The problem with guys like this is that sometimes the only way to get rid of them is to let them have your number then block them as soon as humanly possible. I turned to Sarah as soon as he left because my eyes would not stop rolling and I had to see if she had witnessed any of this. Within those 30 seconds Sad Puppy had texted me three times to tell me (again) how cute I am and had also called me. BLOCKED. Seriously?? How desperate are you? Guys, this is not the way to a ladies heart! Sincere compliments are awesome but we can tell when they’re not. This was just; well, it was just sad.

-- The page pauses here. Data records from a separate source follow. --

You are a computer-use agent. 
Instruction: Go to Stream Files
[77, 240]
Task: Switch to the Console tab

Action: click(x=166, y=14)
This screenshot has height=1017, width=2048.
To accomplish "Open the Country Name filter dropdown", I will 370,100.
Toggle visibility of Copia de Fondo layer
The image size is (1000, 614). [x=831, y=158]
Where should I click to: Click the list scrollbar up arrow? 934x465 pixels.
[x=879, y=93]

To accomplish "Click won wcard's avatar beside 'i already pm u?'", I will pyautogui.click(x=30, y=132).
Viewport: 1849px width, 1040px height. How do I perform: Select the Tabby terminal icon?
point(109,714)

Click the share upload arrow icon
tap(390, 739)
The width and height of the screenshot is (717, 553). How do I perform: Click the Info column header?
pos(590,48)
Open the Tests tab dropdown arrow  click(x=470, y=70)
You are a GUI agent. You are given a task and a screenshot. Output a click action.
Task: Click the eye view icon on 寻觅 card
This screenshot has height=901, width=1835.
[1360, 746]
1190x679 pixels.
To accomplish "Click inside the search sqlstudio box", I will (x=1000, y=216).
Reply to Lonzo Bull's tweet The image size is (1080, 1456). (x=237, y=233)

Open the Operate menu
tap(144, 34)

I wish I could tell you that this was the end of the evening but it’s not. There were also some free shots from the manager and the bartender. Then obviously Short Weird Guy had to come back for act two. I’m not sure how the conversation started or even why the words “I’m the man and as the woman you should listen to me” happened but they did. If you ever want to push my buttons and see me get all feminist and hulk smash on your ass now you know how. Oh Lord help him; I was PISSED (and drunk). My hand couldn’t emphasize by banging on the bar hard enough that “NOBODY AND I MEAN NOBODY TELLS ME WHAT TO DO!” I also promptly told him “I’M AN ADULT AND I MAKE MY OWN DECISIONS!” Then he thought it would be cute to ask what would happen if I was married. Would I cook and make dinner for my husband? HULK SMASH YOUR FACE ASSHAT. My response was as such “What happens when I come home from work and I’m hungry?” “Who the hell is cooking for me?” “HUH? HUH?” Short Weird Guy started to look a little concerned but kept going anyway. I don’t even recall hearing anything else that came out of his mouth and I couldn’t have cared less. I told him he could “GO FUCK HIMSELF” and that this conversation was over. At this point I just swiveled my ass around and ignored his chauvinistic existence.
To make matters worse Sarah went back outside to have a cigarette and I might have threatened her life if she didn’t come back. I thought I had successfully evaded any further advances with my abrasive performance but no dice. FOR REALS. Heavily Accented Guy decided to try his luck again by telling me he was sorry about his friends. What in the actual fuck. You know Short Weird Guy? Get the FUCK out of my face right now-end quote. Thankfully this bonehead was able to pick up on my outward hostility and get out while he was still breathing.
Fortunately for me Sarah came back inside and had the same urgent need to get us out of there. NEVER AGAIN.
Kids, this is not the end of the story.
Epilogue: This past Friday we decided to hit up the wine bar again because why not? Guess who was there…just guess. Yep, Heavily Accented Guy. And of course, OF COURSE he recognized us. Turns out he is a moron and didn’t exactly remember much of the conversation. The icing on this very fucked up cake is that Short Weird Guy OWNS THE BAR. Moral of the story? I don’t give a shit who you are; if you piss me off I will cut you (ok, not actually cut you but you know what i mean).